User-Agent: Mozilla Thunderbird
Cancel-Lock: sha1:NMB27oT+eMAKJD3kwQ/cK5McL0A=
Content-Language: en-GB
In-Reply-To: <uvrb97$24nd4$1@dont-email.me>
Bytes: 5789

On 18/04/2024 16:38, pozz wrote:
> The request is very common: when some interested events occur in the 
> system, they, with the related timestamp, must be saved in a log. The 
> log must be saved in an external SPI Flash connected to a MCU. The log 
> has a maximum number of events. After the log is completely filled, the 
> new event overwrite the oldest event.
> 
> I tried to implement such library, but I eventually found it's not a 
> simple task, mostly if you want a reliable library that works even when 
> errors occur (for example, when one writing fails).
> 
> I started by assigning 5 sectors of SPI Flash to the log. There are 256 
> events in a sector (the event is a fixed struct).

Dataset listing
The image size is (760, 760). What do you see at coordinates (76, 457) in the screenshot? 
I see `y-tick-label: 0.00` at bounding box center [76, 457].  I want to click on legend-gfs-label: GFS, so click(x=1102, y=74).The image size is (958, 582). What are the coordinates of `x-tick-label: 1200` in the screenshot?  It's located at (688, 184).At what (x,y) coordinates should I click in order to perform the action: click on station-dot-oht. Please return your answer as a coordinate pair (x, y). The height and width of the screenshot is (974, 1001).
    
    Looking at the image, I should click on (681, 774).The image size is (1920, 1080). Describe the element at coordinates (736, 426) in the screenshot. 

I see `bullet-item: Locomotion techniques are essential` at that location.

### Actions to take
1 - Can you reproduce the stretch of the SPI Flash logging post from "On 18/04/2024 16:38, pozz" through "one writing fails)." word for word?
2 - Could you write the next part of the post about logging events in SPI Flash, picking up after its final sentence?
The listing has no connection to the post about logging events in SPI Flash.

### Exercise answers
1 -
On 18/04/2024 16:38, pozz wrote:
> The request is very common: when some interested events occur in the 
> system, they, with the related timestamp, must be saved in a log. The 
> log must be saved in an external SPI Flash connected to a MCU. The log 
> has a maximum number of events. After the log is completely filled, the 
> new event overwrite the oldest event.
> 
> I tried to implement such library, but I eventually found it's not a 
> simple task, mostly if you want a reliable library that works even when 
> errors occur (for example, when one writing fails).

2 -
> In this scenario, the maximum log size is 1024 events, because the 5th 
> sector can be erased when the pointer reaches the end of a sector.
> 
> The first challenge is how the system can understand what is the first 
> (newest) event in the log at startup. I solved saving a 16-bits counter 
> ID to each event. The initialization routine starts reading all the IDs 
> and taks the greatest as the last event.
> However initially the log is empty, so all the IDs are 0xFFFF, the 
> maximum. One solution is to stop reading events when 0xFFFF is read and 
> wrap-around ID at 0xFFFE and not 0xFFFF.

Start at 0xfffe, and count down.  Or xor with 0xffff for storage.  Or 
wrap at 0xfffe, as you suggest.  Or use 32-bit values.  Or have another 
way to indicate that the log entry is valid.  Or, since you have a 
timestamp, there's no need to track an ID - the timestamp will be 
increasing monotonically.

> 
> However there's another problem. What happens after writing 65535 events 
> in the log? The ID restarts from 0, so the latest event hasn't the 
> greatest ID anymore.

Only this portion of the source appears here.